Stored dataset items

+-------+

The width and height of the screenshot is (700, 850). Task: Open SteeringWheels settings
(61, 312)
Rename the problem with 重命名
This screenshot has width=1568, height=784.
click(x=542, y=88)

+-------+

*Problem description*. Pull every line from the listing above and reproduce each one unchanged.

*Written response*.
The width and height of the screenshot is (700, 850). Task: Open SteeringWheels settings
(61, 312)
Rename the problem with 重命名
This screenshot has width=1568, height=784.
click(x=542, y=88)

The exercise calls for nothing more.